─── LISTED ENTRIES
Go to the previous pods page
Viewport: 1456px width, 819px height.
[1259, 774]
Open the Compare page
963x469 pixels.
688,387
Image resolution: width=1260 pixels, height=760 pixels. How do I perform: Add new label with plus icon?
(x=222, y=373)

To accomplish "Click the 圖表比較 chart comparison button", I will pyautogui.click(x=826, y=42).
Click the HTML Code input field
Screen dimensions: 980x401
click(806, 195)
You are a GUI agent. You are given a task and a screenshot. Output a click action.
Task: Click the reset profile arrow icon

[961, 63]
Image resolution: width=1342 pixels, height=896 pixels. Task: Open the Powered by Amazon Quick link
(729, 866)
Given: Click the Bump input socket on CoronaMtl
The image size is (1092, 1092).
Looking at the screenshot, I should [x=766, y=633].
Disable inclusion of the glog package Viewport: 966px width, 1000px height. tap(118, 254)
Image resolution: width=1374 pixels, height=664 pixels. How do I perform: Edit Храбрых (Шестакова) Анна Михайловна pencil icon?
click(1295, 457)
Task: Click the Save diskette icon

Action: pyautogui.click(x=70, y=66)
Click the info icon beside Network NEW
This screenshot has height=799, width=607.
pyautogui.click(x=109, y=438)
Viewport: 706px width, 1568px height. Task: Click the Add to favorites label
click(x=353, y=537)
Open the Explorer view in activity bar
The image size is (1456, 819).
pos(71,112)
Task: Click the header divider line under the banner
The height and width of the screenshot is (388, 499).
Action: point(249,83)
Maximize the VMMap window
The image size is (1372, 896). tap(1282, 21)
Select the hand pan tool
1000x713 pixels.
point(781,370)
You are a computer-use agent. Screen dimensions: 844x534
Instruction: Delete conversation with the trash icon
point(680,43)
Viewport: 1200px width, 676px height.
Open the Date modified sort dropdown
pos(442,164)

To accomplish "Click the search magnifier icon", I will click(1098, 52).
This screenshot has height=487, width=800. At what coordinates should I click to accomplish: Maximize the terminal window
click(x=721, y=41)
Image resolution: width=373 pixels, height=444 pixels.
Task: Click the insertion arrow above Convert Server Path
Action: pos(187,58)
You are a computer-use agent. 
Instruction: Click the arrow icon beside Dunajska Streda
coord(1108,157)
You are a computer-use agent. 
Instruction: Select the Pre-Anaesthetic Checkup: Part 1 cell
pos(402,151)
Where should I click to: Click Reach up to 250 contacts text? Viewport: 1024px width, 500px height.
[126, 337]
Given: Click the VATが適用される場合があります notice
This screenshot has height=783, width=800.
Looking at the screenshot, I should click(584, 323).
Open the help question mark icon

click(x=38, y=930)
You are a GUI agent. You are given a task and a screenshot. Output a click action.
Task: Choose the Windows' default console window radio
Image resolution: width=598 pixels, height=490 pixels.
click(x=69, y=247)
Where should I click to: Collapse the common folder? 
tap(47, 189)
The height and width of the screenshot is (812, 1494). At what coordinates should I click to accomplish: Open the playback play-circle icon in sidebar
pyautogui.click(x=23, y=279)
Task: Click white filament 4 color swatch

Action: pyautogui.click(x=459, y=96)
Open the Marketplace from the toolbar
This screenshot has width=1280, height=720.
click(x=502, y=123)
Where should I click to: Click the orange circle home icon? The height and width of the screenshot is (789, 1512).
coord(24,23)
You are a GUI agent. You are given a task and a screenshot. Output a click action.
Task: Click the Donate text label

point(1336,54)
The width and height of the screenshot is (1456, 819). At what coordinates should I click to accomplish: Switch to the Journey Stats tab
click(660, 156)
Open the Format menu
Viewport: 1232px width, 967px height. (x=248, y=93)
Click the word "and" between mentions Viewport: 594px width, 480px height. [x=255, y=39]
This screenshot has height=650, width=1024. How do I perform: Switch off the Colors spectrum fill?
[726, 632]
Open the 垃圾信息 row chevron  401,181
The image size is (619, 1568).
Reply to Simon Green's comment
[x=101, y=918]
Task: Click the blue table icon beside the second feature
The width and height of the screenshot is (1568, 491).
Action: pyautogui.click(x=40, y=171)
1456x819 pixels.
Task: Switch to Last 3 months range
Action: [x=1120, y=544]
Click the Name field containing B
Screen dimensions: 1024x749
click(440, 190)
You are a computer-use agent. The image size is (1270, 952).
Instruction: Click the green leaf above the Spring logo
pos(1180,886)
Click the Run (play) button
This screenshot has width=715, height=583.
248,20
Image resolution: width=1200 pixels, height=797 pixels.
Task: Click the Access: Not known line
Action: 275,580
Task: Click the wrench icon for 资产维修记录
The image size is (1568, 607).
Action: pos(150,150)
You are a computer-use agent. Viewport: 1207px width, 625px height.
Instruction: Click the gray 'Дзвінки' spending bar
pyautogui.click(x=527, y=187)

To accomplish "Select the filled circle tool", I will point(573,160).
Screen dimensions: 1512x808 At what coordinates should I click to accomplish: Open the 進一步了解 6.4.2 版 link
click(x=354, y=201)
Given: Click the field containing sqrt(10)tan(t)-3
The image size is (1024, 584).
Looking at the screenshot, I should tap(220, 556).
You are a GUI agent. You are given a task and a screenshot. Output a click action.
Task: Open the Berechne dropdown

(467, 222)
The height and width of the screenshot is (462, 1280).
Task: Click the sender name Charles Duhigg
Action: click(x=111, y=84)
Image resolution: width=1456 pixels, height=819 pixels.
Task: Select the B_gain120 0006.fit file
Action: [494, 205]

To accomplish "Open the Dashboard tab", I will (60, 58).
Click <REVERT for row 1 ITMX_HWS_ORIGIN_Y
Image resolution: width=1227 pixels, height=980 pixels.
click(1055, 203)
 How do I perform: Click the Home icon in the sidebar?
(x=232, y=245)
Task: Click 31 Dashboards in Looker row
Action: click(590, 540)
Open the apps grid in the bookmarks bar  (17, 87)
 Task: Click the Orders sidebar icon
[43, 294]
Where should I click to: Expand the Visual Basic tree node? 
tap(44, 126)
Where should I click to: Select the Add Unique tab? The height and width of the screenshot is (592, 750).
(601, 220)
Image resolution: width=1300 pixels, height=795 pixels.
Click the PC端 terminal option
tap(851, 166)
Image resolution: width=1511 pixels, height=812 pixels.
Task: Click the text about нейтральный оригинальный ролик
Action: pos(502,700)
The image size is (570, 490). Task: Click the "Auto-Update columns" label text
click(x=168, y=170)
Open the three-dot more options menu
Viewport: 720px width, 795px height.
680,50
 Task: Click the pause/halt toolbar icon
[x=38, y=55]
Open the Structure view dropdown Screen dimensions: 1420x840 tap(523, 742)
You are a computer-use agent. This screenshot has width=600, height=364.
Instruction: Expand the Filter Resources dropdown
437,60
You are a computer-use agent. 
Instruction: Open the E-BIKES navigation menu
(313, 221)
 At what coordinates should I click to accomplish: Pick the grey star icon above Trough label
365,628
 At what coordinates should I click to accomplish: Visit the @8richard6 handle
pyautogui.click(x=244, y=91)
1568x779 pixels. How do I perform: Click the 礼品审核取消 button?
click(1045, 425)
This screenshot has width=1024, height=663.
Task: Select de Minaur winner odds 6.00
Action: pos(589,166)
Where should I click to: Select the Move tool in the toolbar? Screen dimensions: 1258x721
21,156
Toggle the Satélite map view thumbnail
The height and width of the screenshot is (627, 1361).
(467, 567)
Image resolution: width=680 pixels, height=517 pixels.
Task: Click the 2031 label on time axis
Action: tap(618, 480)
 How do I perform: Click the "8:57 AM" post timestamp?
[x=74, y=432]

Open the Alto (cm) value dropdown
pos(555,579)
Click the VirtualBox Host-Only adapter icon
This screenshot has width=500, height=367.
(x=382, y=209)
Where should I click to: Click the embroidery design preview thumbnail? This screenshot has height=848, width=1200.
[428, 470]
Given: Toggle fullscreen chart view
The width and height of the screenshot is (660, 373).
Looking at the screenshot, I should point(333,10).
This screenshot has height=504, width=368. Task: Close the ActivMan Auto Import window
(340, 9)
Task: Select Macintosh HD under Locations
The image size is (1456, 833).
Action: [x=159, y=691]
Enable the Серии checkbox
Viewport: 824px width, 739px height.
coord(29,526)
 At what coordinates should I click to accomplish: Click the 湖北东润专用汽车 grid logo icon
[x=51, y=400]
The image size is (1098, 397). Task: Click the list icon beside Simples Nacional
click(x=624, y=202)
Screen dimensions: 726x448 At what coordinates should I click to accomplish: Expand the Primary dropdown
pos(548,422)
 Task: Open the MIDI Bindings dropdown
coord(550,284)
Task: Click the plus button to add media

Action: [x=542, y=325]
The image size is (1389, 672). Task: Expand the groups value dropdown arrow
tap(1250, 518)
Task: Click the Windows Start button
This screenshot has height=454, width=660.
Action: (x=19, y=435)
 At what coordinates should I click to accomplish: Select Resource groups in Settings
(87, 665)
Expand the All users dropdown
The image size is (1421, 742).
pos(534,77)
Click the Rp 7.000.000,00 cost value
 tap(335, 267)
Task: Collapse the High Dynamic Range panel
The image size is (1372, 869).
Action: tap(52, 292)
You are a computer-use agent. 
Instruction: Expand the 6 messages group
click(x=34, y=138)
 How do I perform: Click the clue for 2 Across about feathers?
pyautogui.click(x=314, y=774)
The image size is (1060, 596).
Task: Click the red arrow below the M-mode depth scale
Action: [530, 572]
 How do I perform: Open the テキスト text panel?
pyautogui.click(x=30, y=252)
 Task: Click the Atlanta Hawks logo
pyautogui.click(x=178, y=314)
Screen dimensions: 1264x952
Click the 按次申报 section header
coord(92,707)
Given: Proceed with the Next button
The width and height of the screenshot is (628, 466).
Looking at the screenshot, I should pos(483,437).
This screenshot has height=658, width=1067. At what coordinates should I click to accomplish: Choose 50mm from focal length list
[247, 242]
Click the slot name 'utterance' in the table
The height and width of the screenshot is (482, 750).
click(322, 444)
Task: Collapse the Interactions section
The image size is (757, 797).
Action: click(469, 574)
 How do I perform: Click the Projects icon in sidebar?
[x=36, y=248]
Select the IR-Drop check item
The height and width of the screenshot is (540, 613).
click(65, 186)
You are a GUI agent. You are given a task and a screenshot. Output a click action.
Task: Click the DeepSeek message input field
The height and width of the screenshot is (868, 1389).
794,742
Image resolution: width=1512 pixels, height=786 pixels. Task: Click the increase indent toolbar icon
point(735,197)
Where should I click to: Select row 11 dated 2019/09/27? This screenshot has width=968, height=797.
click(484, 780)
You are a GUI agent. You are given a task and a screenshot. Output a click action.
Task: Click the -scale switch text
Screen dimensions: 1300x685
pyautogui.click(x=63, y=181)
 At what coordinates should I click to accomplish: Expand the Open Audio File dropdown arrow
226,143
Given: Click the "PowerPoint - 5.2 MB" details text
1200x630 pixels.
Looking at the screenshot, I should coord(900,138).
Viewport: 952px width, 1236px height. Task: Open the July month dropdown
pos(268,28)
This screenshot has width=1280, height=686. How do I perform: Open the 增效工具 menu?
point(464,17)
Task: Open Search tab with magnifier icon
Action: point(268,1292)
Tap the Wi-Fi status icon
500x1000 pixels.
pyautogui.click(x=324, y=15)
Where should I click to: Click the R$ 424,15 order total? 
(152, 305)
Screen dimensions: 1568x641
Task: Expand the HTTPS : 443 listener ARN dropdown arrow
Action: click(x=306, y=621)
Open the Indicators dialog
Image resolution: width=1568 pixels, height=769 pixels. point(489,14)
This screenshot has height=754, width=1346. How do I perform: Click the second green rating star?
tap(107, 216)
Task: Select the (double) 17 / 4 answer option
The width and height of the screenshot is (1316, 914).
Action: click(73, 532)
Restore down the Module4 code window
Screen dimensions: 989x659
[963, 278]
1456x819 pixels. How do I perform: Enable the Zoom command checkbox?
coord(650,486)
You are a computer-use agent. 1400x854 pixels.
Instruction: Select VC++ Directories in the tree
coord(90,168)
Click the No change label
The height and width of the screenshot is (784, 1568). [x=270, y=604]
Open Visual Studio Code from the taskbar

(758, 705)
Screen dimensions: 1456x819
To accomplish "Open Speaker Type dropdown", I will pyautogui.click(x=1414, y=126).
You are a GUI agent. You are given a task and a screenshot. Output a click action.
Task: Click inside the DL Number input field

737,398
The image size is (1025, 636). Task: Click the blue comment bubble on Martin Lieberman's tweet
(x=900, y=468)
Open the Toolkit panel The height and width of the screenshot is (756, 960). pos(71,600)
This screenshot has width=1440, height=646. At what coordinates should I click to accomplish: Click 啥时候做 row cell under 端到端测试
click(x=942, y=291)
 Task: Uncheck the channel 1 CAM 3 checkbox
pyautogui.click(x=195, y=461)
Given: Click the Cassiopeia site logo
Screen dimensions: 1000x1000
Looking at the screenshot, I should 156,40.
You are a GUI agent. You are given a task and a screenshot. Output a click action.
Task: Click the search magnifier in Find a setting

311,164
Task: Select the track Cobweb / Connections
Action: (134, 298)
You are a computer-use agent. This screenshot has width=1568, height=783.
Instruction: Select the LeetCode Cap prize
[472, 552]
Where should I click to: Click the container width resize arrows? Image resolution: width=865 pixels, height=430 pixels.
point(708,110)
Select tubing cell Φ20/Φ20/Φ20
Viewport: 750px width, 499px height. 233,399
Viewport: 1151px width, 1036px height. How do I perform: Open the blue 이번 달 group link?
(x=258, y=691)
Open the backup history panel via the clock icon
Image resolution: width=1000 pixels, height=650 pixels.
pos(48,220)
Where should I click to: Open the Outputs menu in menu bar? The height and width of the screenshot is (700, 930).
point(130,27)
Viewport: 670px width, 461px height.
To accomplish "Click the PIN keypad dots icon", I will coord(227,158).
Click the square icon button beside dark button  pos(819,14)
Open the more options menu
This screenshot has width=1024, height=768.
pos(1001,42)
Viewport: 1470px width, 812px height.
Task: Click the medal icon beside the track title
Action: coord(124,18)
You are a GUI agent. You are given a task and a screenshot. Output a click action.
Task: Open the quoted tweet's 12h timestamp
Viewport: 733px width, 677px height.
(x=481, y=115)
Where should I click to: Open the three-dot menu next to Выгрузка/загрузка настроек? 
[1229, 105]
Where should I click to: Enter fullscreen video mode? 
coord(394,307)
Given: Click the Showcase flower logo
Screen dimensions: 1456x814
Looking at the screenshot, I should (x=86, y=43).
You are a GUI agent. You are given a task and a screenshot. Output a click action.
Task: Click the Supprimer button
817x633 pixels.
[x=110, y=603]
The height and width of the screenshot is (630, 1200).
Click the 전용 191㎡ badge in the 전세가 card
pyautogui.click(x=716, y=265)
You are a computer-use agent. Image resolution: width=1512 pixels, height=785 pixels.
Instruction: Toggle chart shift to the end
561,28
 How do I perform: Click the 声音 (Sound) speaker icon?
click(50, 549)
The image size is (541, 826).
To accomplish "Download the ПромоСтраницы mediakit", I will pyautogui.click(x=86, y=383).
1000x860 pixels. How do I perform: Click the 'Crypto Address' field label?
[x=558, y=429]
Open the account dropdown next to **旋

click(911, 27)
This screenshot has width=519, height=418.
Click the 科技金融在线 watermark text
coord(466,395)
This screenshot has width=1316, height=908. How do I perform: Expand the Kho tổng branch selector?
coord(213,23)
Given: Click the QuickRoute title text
──────
Pull out every line in the rows above that contains the word "Toggle", and copy each one unchanged.

• IN RESPONSE:
Toggle the Satélite map view thumbnail
Given: Toggle fullscreen chart view
Instruction: Toggle chart shift to the end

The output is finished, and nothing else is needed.